*DATA*

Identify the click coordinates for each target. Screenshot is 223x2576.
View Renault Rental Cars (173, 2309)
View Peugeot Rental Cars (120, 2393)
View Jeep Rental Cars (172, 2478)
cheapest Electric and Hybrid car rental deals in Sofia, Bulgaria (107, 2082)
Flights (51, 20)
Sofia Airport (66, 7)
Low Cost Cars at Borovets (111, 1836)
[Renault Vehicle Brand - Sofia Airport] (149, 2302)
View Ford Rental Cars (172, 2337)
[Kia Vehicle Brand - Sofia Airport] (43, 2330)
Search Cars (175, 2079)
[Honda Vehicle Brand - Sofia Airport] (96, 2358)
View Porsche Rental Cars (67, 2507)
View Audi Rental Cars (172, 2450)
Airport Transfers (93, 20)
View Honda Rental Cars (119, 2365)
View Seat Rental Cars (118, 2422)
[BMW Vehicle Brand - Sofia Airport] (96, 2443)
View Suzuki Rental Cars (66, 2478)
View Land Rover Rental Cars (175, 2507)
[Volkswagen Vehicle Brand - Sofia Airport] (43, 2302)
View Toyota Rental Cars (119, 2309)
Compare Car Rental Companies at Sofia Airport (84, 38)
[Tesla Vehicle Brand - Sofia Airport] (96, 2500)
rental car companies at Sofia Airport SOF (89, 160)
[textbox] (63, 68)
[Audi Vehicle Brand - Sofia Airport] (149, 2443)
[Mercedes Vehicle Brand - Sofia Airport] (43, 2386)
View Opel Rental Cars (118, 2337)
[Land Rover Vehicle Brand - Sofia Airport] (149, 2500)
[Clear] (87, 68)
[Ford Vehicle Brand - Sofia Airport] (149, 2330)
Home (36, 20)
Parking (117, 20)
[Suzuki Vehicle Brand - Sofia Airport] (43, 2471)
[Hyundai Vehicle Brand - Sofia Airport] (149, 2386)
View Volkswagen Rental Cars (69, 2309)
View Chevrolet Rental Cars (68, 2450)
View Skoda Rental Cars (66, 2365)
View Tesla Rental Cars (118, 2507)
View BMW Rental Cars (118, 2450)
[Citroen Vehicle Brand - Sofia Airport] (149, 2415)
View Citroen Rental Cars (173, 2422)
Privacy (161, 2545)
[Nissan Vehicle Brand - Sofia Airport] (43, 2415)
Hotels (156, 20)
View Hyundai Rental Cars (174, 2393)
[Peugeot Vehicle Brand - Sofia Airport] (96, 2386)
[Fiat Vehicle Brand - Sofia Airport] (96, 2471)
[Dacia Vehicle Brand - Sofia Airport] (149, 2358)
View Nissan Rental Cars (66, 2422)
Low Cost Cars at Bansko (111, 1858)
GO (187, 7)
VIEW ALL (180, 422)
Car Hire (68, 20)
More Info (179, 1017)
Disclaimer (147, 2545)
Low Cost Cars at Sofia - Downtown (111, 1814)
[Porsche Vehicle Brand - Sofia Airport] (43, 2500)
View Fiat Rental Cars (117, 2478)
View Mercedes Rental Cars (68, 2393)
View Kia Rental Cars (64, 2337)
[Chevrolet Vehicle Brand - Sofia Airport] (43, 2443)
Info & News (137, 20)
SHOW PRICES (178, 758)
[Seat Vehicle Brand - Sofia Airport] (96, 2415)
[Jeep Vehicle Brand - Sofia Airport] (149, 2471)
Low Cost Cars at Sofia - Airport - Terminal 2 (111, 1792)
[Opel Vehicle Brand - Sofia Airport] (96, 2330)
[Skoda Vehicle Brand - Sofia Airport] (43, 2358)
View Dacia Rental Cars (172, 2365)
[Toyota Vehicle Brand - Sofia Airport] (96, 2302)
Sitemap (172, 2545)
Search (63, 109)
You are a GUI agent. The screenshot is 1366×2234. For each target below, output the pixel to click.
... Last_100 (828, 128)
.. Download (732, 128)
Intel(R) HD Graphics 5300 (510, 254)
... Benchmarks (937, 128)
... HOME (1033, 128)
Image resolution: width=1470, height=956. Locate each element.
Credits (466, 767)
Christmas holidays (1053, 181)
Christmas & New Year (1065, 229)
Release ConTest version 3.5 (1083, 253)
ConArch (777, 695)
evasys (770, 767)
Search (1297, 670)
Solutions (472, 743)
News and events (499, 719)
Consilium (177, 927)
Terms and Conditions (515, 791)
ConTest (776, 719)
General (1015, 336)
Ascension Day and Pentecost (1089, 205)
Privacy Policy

*THE TASK*
All lines from the one holding "Search (1297, 670)" through the end of the entries need to be given again exactly. Leave out the others.

*SOLUTION TO THIS PROBLEM*
Search (1297, 670)
Solutions (472, 743)
News and events (499, 719)
Consilium (177, 927)
Terms and Conditions (515, 791)
ConTest (776, 719)
General (1015, 336)
Ascension Day and Pentecost (1089, 205)
Privacy Policy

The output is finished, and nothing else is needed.